Tuesday, October 23, 2012

Thank you, readers

Well well well. We have a winner! It's...ME!

Actually, the winner is Niah (courtesy of randomizer.org). Congratulations! You will soon be bouncing your way to happiness!

But I feel like the winner, because of the many kind people who take time to read this blog. I don't want to wax philosophical or sappy, but I am seriously grateful to all of you. I enjoy writing this blog, and I try to keep my expectations low in terms of other people finding it worthwhile. It's always a pleasure and a huge relief to find out that anybody actually enjoys it.

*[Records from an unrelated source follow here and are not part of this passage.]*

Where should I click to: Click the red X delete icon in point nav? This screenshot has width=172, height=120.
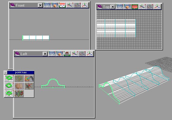[29, 86]
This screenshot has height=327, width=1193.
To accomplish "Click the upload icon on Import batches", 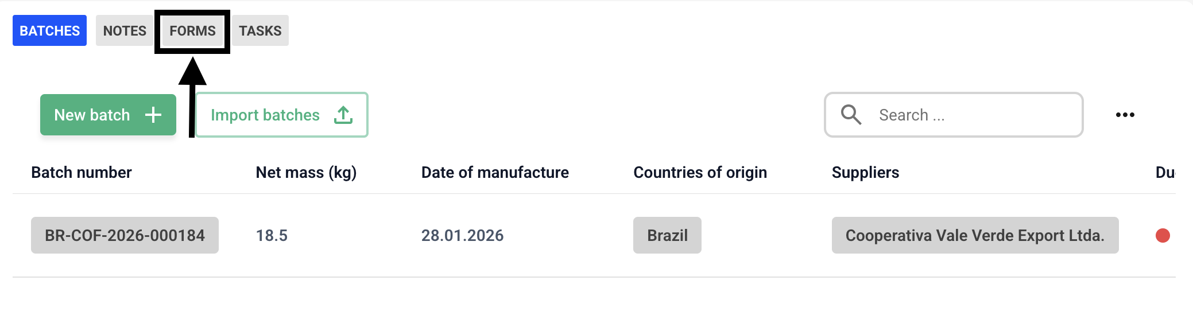I will click(x=343, y=115).
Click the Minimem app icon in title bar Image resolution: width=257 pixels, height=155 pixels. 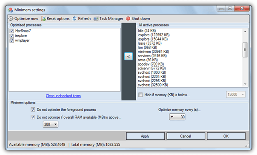(10, 10)
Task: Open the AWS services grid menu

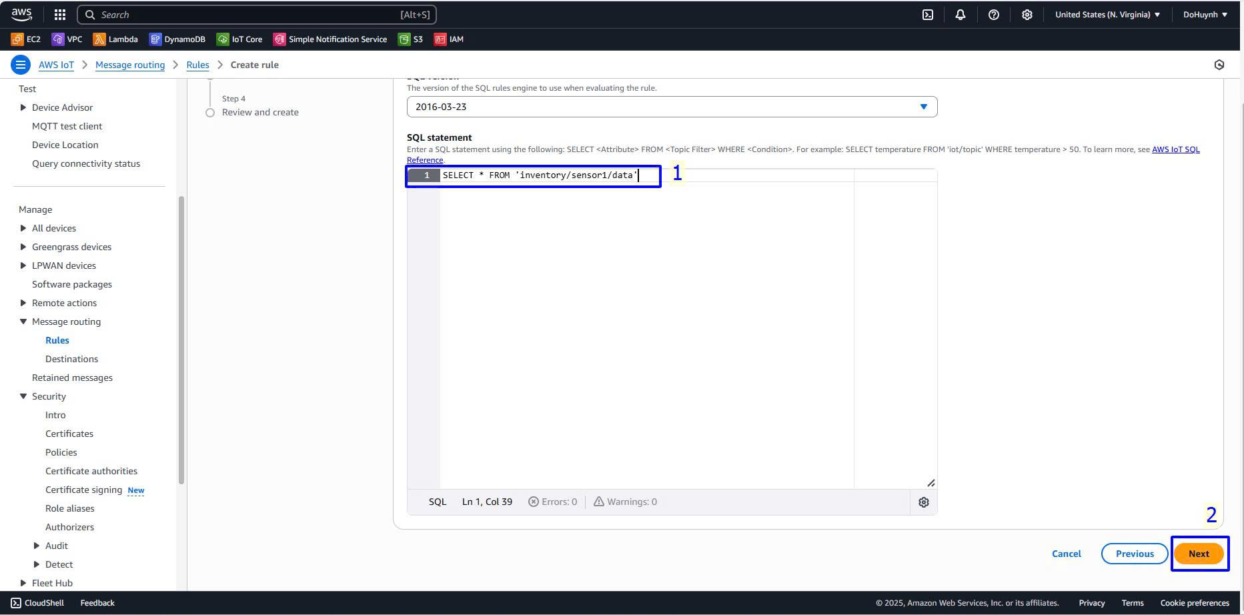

I love the great discussions that have gone on in some of the comments. I think my favorite set of comments so far is on this entry about food stamps. Reading those experiences made me feel really connected to those women--and that's the goal, right? To use this crazy ole internet to continue knowing people who have meant something to you.

Oh rats, I ended up waxing philosophical after all. To make up for it, here's some middle school girl style gratitude:

OMG U GUYZ ARE TEH bEsT!!!!!!!!!!!!! I TOTES LUV U 4EVA!!!!!! BFF!!!!!!!

Monday, October 22, 2012

Please, pink

I have told people that sometimes I think if I have to put one more pink outfit on Renée I will vomit everywhere.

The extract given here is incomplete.